It’s hard to get me to believe that lure color makes much of a difference.
Do you really think a bass waiting on top of some coontail for something to eat looks at a chatter bait and decides to pass because it’s green pumpkin instead of black-and-blue?
That’s why it confounded me when Kenny Covington insisted that bass at Lake D’Arbonne in Farmerville prefer a black-and-blue chatter bait with a blue trailer, whereas at Caney Lake bass prefer a black-and-blue bait with a black trailer.
“Colors have always fascinated me,” Covington said. “I’m always playing with different colors and buying my own skirt material to try out some skirts that you can’t buy on a packaged bait.”
Although he has tried several different-colored chatter baits, Covington has settled on three primary colors he feels work best at Caney Lake.

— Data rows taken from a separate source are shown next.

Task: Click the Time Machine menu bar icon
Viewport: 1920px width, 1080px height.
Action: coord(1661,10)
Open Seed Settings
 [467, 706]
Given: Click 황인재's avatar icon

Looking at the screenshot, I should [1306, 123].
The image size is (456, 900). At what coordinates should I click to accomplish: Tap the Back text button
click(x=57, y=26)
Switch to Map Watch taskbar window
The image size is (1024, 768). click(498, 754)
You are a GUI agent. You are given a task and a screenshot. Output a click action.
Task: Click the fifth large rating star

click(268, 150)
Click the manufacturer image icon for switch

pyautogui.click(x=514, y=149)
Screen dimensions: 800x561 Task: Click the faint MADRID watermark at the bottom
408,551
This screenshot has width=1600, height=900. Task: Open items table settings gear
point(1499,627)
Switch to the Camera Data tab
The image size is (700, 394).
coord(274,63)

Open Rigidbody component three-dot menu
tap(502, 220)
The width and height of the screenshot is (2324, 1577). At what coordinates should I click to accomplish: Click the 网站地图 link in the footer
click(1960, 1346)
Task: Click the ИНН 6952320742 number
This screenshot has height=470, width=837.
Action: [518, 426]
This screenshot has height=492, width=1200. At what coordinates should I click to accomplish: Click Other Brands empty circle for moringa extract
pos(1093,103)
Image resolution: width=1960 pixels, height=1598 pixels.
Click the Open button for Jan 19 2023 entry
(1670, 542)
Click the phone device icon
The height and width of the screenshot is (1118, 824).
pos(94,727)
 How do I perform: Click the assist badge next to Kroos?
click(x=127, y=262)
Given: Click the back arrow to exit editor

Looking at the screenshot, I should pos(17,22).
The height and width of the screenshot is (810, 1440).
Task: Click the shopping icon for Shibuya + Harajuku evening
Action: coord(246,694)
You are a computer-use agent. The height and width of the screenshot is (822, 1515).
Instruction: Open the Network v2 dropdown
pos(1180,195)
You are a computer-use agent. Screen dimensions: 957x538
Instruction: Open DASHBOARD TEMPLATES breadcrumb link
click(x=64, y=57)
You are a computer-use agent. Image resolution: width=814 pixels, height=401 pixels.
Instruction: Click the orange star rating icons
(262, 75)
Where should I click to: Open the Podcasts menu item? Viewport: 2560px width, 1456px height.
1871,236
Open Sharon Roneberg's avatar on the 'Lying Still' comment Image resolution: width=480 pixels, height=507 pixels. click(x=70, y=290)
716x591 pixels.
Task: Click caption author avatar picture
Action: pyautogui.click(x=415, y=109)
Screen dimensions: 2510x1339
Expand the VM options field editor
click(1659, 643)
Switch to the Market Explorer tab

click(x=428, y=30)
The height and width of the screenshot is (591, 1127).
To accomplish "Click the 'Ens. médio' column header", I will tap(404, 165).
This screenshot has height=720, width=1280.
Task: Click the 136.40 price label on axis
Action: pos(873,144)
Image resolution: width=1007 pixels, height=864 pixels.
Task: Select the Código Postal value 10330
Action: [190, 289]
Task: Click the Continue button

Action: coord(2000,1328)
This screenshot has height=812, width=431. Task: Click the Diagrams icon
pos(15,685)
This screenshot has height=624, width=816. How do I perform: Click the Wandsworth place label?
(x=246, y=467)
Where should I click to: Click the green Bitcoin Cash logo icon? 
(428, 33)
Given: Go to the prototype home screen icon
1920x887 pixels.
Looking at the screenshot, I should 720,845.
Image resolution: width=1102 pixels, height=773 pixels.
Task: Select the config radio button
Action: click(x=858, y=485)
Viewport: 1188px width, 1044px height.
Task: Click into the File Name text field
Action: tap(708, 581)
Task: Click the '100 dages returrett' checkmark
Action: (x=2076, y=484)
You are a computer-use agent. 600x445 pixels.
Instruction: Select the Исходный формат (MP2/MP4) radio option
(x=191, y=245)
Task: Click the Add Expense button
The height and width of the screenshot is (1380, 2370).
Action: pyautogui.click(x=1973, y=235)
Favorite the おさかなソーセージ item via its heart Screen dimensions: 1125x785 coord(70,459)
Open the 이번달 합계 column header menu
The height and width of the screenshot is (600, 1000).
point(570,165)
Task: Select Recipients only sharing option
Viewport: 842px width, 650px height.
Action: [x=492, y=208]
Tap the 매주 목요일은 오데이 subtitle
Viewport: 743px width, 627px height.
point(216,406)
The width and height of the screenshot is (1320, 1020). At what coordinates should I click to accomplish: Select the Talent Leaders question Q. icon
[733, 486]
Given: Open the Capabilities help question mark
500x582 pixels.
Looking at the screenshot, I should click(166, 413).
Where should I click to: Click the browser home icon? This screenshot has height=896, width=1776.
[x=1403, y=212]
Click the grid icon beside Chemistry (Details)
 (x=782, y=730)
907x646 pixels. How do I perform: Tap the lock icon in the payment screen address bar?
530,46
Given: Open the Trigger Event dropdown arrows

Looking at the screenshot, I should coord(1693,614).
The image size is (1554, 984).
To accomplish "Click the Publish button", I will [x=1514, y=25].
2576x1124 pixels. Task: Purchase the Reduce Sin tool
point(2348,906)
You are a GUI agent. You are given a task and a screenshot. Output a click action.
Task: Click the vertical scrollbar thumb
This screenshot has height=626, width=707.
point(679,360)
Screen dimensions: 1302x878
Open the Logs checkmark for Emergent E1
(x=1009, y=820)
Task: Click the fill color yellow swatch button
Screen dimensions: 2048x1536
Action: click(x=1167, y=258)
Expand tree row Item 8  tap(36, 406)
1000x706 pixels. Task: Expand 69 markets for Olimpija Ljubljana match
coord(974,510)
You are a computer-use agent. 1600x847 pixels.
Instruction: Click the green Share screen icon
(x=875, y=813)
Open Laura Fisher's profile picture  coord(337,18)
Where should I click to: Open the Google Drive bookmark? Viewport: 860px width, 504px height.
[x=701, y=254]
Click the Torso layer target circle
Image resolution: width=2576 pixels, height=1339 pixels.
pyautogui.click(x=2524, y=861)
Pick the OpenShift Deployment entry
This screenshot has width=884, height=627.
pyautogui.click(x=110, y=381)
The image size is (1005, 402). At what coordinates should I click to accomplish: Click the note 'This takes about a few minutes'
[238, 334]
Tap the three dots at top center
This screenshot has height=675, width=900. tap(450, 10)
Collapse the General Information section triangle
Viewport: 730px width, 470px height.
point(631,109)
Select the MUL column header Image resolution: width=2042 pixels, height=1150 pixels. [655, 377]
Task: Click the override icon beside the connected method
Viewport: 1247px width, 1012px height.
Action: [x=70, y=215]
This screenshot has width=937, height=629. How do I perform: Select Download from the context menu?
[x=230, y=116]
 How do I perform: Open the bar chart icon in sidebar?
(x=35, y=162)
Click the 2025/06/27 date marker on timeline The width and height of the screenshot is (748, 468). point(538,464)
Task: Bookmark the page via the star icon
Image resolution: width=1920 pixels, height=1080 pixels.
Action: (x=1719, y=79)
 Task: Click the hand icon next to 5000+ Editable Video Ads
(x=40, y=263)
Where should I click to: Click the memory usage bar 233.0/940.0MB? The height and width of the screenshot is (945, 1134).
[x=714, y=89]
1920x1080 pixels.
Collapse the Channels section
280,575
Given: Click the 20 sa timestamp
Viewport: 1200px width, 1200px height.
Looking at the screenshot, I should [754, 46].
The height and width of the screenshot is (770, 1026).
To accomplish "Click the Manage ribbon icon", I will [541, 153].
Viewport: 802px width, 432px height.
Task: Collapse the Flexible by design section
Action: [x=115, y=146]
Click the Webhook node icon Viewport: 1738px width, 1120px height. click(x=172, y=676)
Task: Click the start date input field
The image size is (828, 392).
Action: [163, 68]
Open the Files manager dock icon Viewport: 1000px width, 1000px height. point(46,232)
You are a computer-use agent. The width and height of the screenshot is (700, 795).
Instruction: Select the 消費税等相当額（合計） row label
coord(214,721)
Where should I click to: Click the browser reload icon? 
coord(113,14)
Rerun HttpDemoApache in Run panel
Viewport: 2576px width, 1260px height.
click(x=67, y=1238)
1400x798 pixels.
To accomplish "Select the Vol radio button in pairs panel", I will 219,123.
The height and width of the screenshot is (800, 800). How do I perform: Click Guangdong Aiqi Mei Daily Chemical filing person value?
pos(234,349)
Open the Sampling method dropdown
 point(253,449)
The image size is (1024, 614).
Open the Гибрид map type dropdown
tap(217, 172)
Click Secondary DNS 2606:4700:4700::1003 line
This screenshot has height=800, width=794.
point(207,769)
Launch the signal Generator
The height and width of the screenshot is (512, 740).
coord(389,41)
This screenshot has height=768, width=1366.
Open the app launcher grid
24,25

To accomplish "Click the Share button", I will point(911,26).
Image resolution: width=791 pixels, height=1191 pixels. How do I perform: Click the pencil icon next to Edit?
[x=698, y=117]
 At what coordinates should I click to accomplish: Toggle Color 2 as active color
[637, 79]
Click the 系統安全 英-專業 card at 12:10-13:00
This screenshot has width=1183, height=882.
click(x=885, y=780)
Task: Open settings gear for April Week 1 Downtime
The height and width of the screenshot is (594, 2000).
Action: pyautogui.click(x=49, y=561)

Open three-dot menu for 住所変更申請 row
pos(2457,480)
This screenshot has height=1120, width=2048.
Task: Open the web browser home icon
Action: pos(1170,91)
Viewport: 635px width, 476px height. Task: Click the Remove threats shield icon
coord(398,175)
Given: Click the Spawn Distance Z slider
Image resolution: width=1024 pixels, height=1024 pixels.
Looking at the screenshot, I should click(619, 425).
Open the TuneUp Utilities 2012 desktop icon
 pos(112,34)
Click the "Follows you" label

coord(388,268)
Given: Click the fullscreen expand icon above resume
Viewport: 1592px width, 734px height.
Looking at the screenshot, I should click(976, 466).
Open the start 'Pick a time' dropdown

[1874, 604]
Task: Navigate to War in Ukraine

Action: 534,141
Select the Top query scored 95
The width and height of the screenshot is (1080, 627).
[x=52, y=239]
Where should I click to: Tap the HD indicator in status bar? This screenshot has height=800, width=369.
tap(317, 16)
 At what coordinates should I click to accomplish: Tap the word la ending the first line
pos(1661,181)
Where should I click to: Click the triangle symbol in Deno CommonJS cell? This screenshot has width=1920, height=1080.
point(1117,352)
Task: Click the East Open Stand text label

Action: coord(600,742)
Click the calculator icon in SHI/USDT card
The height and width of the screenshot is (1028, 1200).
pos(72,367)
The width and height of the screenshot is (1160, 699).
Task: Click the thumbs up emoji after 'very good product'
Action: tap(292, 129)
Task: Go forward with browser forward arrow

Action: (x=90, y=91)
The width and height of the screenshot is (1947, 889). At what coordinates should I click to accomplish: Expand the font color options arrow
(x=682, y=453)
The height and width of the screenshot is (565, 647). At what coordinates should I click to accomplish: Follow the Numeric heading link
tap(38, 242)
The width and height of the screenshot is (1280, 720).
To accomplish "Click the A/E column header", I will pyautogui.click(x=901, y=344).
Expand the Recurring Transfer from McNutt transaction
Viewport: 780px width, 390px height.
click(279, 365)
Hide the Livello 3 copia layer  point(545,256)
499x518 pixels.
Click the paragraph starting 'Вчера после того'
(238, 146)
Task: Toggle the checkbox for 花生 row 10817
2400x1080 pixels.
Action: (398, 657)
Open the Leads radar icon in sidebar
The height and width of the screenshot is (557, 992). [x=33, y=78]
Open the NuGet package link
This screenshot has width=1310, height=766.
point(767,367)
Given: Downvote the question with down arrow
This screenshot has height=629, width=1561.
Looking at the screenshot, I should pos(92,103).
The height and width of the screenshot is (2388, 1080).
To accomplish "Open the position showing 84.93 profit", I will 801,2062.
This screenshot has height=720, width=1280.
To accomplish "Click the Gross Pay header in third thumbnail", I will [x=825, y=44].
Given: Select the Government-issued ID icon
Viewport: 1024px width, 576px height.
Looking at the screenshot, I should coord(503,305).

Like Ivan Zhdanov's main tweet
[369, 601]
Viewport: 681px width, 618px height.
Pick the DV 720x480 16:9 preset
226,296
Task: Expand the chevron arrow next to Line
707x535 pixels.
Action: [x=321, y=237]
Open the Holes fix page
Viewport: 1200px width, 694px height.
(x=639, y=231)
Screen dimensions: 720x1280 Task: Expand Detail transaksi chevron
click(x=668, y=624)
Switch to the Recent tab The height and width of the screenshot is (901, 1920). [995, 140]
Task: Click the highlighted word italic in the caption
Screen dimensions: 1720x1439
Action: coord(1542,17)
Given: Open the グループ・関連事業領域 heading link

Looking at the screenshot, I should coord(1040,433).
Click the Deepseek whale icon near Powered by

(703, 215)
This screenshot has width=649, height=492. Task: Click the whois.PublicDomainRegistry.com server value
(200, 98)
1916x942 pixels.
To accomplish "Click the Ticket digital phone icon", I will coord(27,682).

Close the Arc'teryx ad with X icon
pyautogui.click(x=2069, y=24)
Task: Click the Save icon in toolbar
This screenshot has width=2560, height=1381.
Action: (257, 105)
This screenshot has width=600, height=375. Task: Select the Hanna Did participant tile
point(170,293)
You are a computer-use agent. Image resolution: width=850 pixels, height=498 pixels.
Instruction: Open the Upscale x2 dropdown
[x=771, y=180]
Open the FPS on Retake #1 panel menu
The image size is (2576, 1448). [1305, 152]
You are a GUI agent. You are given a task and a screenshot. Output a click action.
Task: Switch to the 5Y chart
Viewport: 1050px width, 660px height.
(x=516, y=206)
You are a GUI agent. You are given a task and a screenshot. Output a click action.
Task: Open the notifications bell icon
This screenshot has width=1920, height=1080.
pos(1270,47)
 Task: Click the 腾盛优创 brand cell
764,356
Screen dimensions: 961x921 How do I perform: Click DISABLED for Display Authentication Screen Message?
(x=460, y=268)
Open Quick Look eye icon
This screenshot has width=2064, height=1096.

Just as the chatter bait itself is situation-specific, each of these three colors are situational in their own right.
Black-and-blue
“This is just my old standby color because it seems to work all the time,” Covington acknowledged. “It’s what I tie on if I can’t figure anything else out. Black just kind of blends in with lots of different kinds of background, and it isn’t something gaudy that stands out.”
Covington said black-and-blue works at all the lakes and rivers in North Louisiana. However, he will change out trailer colors to find one the fish like best.
Blue glimmer
This shad-imitating color works best on windblown banks. Although some might argue this is because wind blows shad against the banks and pins them there, Covington doesn’t believe this is true.
“Rather,” he said, “I think it has more to do with the wind churning up the food chain on whatever bank it’s blowing into. It creates a dynamic environment on that windblown bank with lots of stuff exposed for fish to eat, and shad become a part of the turbulence.”
Bream
Covington feels this color works best around grass because of two reasons. First, it mimics all the small bream that hang out around grass beds and, secondly, the green color blends in with the green background.
“I also think bream works better in spring when bream bed in the grass,” he added. “Whatever color you use, I’ve always felt it was best to give bass just a sense of your bait rather than some wild color that stands out like a reflective road sign at night.